__Tasks__
a) From the passage on public-sector union membership below, reproduce the text between "Buffeted by Covid-induced" and "some 915,000 workers.", inclusive.
b) Answer these from the passage on public-sector union membership below:
(i) How many members did public-sector unions lose in 2021?
(ii) In what year did the share of unionized government workers reach its high of 38.7 percent?
(iii) By roughly how many workers has total government union membership declined since the 2008–2009 recession?

__Text provided__
☆ ☆ ☆ ☆ ☆

Buffeted by Covid-induced economic lockdowns and a Supreme Court ruling that lets government workers decline to join or pay a fee to a union, membership in government labor groups plunged last year. Continuing a trend that began after the 2008–2009 recession, public-sector unions lost 191,000 members in 2021, according to Bureau of Labor Statistics data. The number of government workers enrolled in a union has now fallen below 7 million for the first time since 1998, and 33.9 percent of all government workers are now unionized, down from a high of 38.7 percent in 1994.

Government unions have lost members in eight of 12 years since the 2008–2009 recession, and total membership has declined by some 915,000 workers.

☆ ☆ ☆ ☆ ☆

__Provided material__
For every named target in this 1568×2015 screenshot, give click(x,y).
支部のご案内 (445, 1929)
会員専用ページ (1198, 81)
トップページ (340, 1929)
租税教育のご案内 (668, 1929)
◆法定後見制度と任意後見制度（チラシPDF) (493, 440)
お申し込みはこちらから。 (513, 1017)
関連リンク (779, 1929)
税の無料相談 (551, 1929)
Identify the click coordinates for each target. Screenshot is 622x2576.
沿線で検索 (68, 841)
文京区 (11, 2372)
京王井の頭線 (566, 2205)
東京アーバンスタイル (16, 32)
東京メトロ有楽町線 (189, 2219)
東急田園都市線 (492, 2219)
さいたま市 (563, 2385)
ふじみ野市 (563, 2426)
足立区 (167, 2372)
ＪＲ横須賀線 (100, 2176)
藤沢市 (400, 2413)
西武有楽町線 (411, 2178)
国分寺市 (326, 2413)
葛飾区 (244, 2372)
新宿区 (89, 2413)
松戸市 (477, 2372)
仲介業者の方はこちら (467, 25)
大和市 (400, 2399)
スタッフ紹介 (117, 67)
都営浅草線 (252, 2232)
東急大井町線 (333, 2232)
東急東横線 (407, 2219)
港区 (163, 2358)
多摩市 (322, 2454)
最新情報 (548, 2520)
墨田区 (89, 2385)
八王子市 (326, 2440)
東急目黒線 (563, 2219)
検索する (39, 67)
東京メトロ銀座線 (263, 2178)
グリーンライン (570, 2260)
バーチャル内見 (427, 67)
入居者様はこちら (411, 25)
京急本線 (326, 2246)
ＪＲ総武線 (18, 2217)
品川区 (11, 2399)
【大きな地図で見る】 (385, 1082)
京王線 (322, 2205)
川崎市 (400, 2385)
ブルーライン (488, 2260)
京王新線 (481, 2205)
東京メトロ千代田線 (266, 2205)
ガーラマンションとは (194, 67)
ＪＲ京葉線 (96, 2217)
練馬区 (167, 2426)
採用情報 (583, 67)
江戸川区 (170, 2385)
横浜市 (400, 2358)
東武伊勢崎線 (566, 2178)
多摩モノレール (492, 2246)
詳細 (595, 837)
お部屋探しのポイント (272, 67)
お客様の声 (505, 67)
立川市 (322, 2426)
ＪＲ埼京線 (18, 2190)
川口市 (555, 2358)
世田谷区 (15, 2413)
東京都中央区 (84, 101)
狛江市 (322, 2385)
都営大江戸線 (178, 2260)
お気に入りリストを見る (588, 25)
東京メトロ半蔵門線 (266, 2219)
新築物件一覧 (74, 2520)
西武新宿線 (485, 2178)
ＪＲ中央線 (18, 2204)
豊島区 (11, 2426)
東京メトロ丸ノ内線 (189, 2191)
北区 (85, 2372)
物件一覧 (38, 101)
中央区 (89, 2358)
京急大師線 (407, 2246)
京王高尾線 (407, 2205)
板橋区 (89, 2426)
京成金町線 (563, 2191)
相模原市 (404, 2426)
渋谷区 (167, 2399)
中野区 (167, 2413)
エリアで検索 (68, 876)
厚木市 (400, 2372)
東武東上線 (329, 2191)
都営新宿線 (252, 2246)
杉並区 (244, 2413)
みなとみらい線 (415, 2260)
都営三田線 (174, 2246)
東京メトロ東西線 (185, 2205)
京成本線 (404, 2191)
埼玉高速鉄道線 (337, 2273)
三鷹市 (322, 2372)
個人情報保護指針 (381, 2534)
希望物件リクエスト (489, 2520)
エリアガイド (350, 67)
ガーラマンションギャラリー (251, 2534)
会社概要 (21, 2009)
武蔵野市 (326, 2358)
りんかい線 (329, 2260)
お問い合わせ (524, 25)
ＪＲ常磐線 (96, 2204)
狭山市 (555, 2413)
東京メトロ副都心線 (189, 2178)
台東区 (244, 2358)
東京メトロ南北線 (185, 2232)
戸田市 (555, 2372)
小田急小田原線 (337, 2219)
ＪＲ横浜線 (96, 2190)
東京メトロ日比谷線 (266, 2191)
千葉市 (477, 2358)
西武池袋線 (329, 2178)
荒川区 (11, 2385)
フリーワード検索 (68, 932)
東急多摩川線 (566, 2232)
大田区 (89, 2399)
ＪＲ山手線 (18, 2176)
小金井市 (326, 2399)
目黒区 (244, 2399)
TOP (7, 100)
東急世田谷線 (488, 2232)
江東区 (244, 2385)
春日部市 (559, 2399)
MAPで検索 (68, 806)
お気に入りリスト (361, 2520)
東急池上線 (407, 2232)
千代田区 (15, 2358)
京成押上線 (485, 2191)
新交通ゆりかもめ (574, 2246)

☆ ☆ ☆ ☆ ☆

__List of solutions__
a)
Buffeted by Covid-induced economic lockdowns and a Supreme Court ruling that lets government workers decline to join or pay a fee to a union, membership in government labor groups plunged last year. Continuing a trend that began after the 2008–2009 recession, public-sector unions lost 191,000 members in 2021, according to Bureau of Labor Statistics data. The number of government workers enrolled in a union has now fallen below 7 million for the first time since 1998, and 33.9 percent of all government workers are now unionized, down from a high of 38.7 percent in 1994.

Government unions have lost members in eight of 12 years since the 2008–2009 recession, and total membership has declined by some 915,000 workers.

b)
(i) 191,000
(ii) 1994
(iii) Some 915,000